Task item:
Leave out the pictures and repeat exactly the lines from the one containing "Task: Open Options via the gear icon" through the end of the records.

Stored items:

· · ·

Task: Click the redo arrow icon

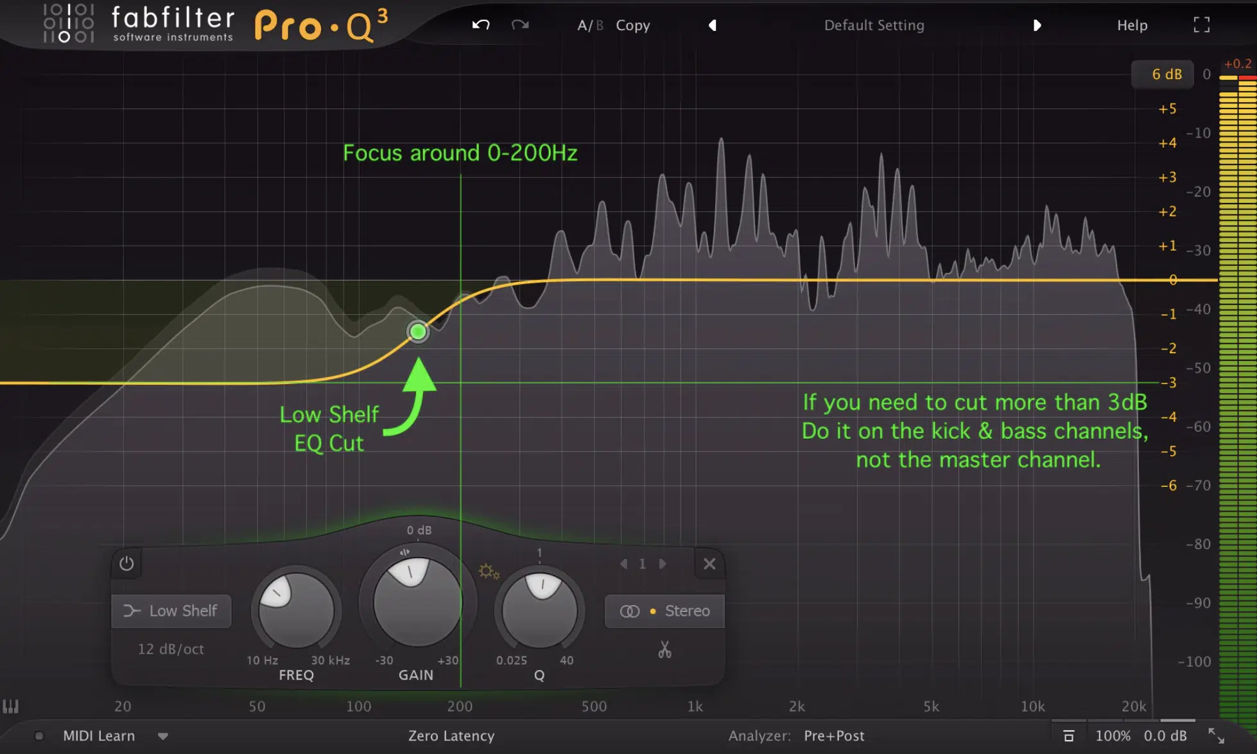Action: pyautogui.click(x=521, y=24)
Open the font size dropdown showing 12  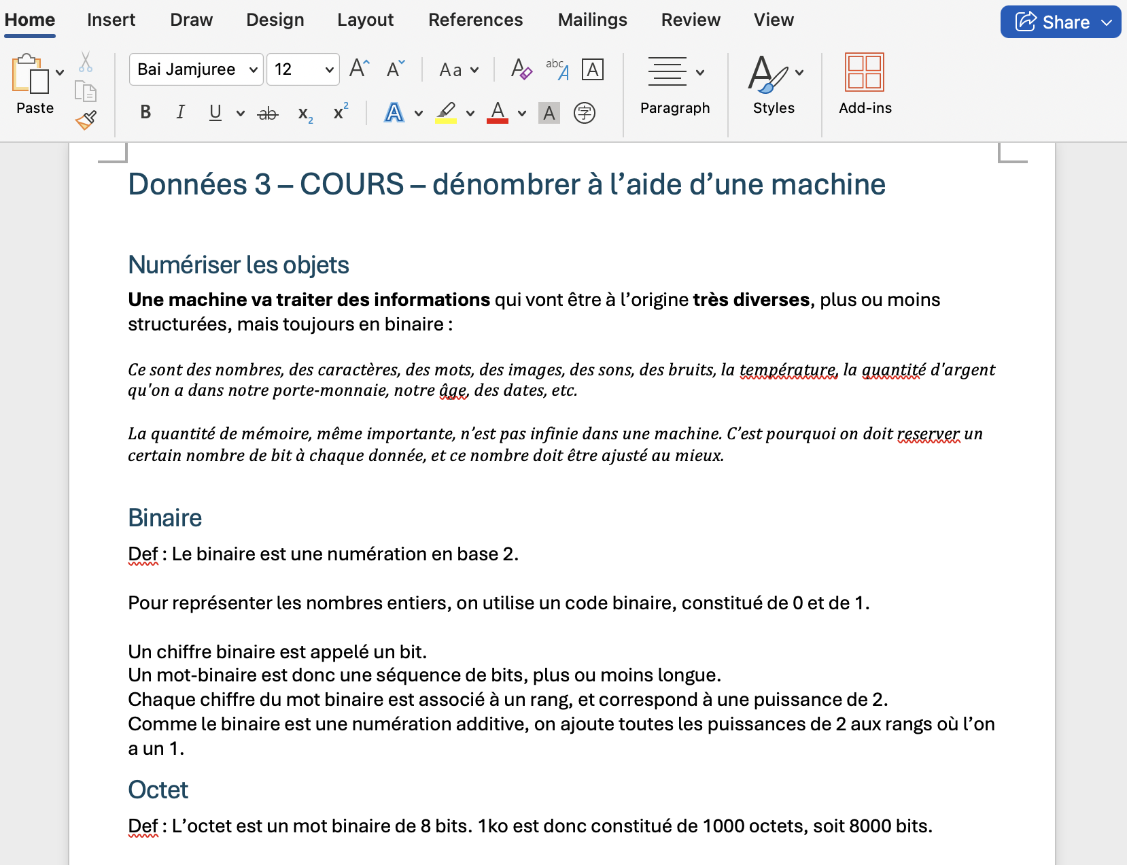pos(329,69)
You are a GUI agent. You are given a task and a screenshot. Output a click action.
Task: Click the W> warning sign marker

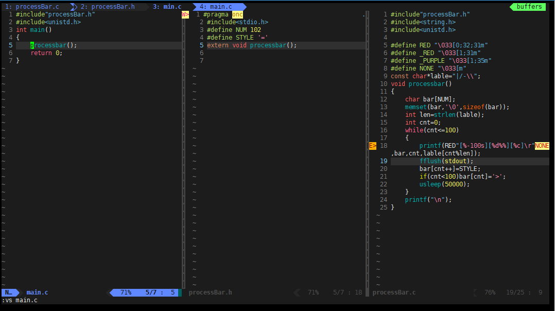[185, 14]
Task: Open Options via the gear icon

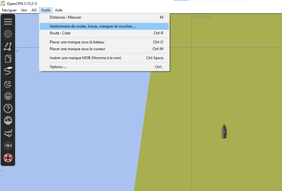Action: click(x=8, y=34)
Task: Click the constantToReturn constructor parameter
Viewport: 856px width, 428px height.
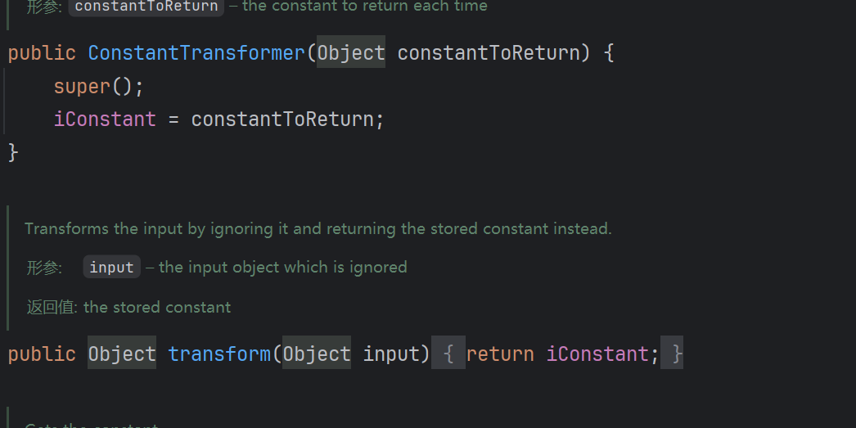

· · ·

Task answer:
Task: Open Options via the gear icon

Action: click(x=8, y=34)
Task: Click the constantToReturn constructor parameter
Viewport: 856px width, 428px height.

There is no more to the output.